Objective: The primary objective was to characterize the abundance and architecture of collagen in the extracellular matrix in vestibular schwannoma (VS). The secondary objective was to investigate the association between collagen architecture and tumor size.
Study design: Retrospective cohort study.
Setting: Academic referral center.
Methods: Tumor samples were obtained from patients with sporadic VS undergoing microsurgical resection. Histological analyses were performed including picrosirius red (PSR) staining under polarized light. Collagen architecture was quantified using an automated fiber detection software. Second Harmonic Generation (SHG) microscopy and immunofluorescence (IF) were utilized to characterize collagen architecture.
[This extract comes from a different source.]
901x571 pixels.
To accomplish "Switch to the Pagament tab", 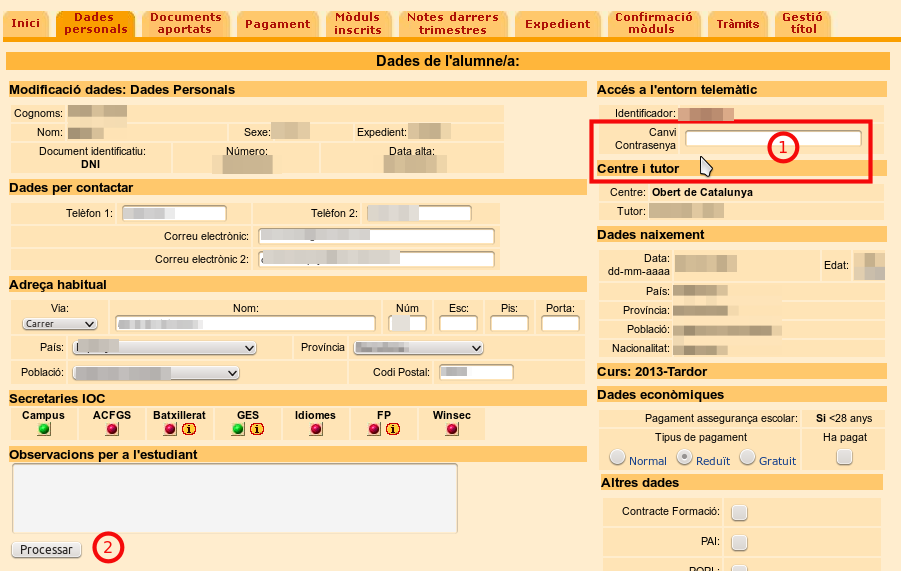I will tap(277, 24).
Results: Eleven tumor specimens were included (mean tumor diameter = 2.80 cm, range 1.5-4.0 cm), and were divided into large (mean diameter = 3.5 ± 0.4 cm) and small (mean tumor diameter = 2.0 ± 0.4 cm) cohorts based on size. The large VS cohort showed significantly higher collagen density (27.65% vs 12.73%, P = .0043), with more thick fibers (mature Type I, 24.54% vs 12.97%, P = .0022) and thin fibers (immature Type I or mature Type III, 23.55% vs 12.27%, P = .026). Tumor volume correlated with greater degree of collagen fiber disorganization (P = .0413, r2 = 0.298). Specifically, collagen type I intensity was significantly higher in large VS compared to small tumors (P < .001) and peripheral nerve (P = .028).
Conclusion: Larger VS exhibit increased collagen abundance in the tumor stroma, and a more disorganized collagen architecture compared to smaller VS and normal peripheral nerve tissue. This finding indicates that collagen organization may play a significant role in extracellular matrix remodeling and the progression of VS.